10 ways to improve care for people with serious mental illnesses

1. Repeal the Medicaid IMD Exclusion, which prevents Medicaid funds from being used at “institutions for mental disease.” It is discriminatory and is behind much of our failure to care properly for people with SMI.

2. Modify commitment laws to include grave disability instead of dangerousness. Treat people before there’s a tragedy. Recognize that the sufferer’s own need for treatment is as valid as the danger he might pose to others. This is especially true for those who lack insight and therefore can’t/won’t seek treatment voluntarily.

3. Reform use of HIPAA  privacy laws so that valuable family care givers aren’t left out of treatment plans.

4. Implement nationally the RAISE program, an early intervention program with wrap around services that is now in use in some parts of the country.

5. Use Clozapine earlier in treatment rather than having a person wait until they’ve failed on other drugs…it works! (Not for everyone, but it isn’t used enough and lives are being ruined because if it.)

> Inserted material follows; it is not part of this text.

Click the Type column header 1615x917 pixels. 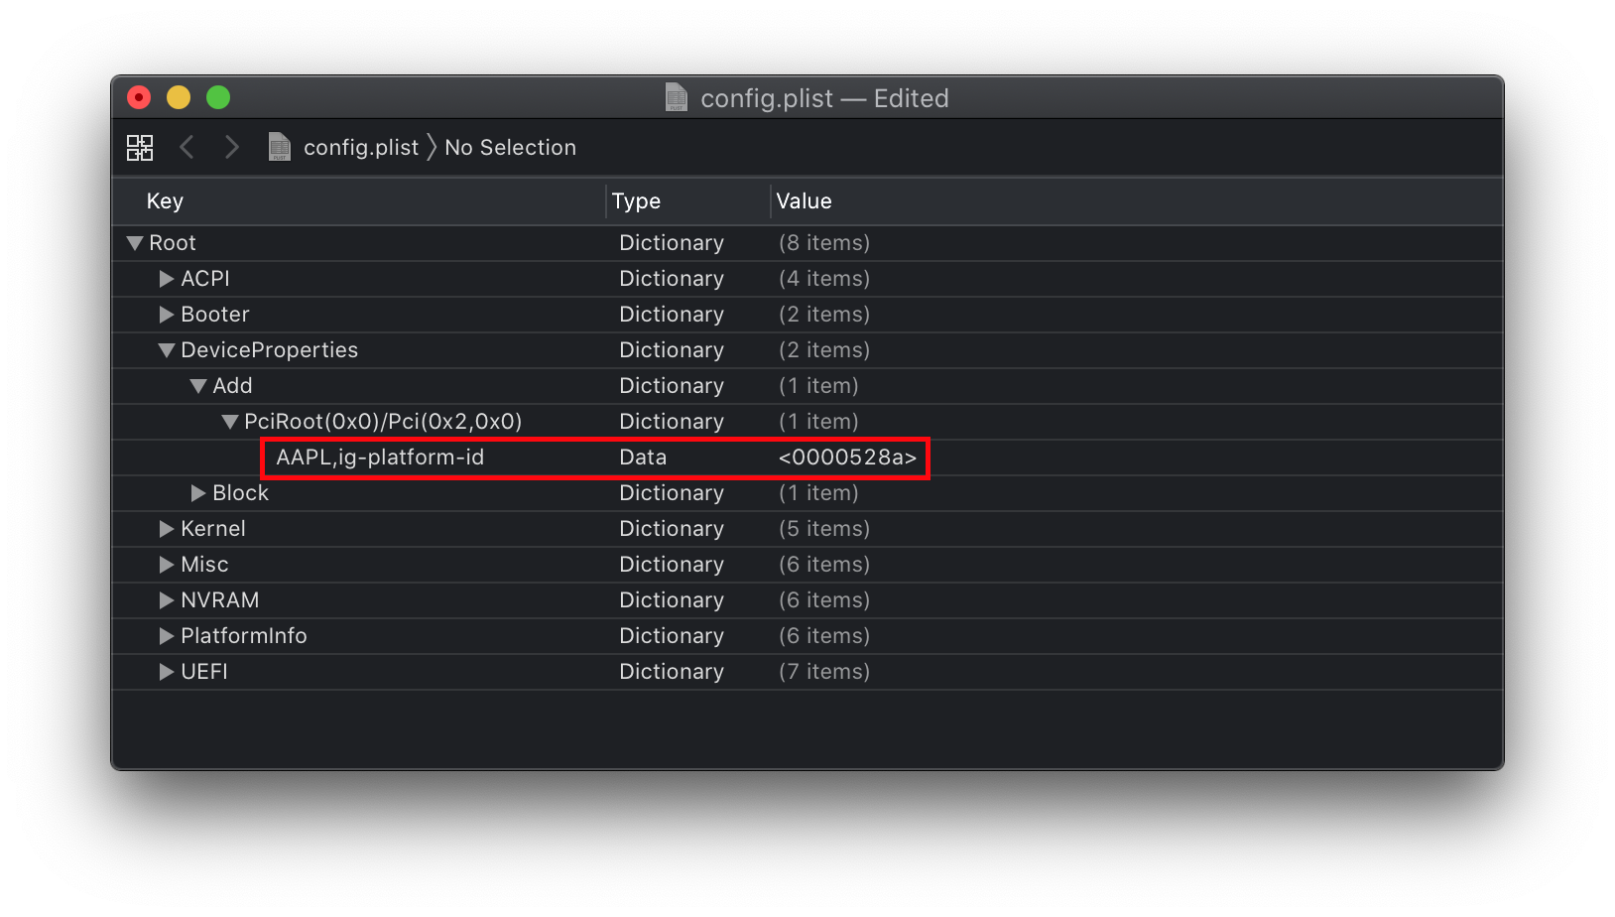click(636, 200)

6. Use cognitive enhancement therapies as soon as possible. Get it covered by insurance. Most of the difficulties a long-term sufferer of serious mental illness encounters, even after psychosis has subsided, is due to cognitive damage. CET  may help them recover.

7. LEAP training for all medical and police personnel, to prevent tragedies when they are called to help.

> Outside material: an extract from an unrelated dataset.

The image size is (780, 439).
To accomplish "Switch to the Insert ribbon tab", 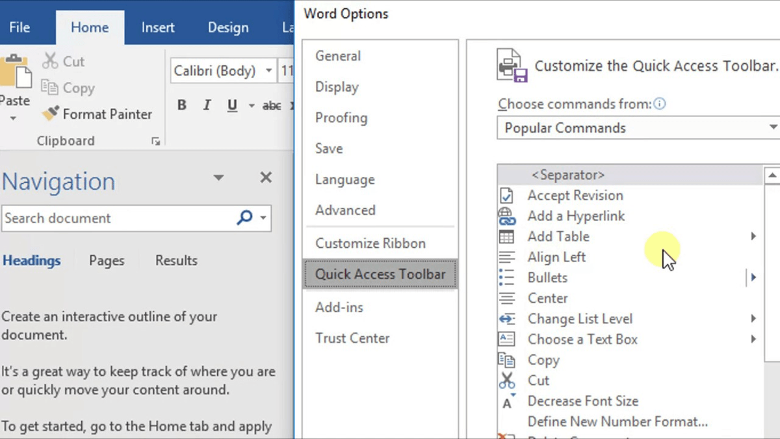I will coord(158,27).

8. Permanent supportive housing–not just once a week social worker visits–for those most seriously disabled from mental illness.

9. Use telehealth for those who can’t get in to see a psychiatrist. First line care providers should link families to this source of information and counseling.

10. Funding for more neuropsychiatrists! This could include straight out funding and/or school loan debt subsidies. Often families can’t find a therapist who can take on another patient.

Be aware. Tell your representative you want them to do something to fix this. Call your members of Congress. Click here: Link to find your representative’s contact info

We can all make a difference. Advocate. Lobby your state and federal representatives. If each of us does one little thing, all the little things will add up.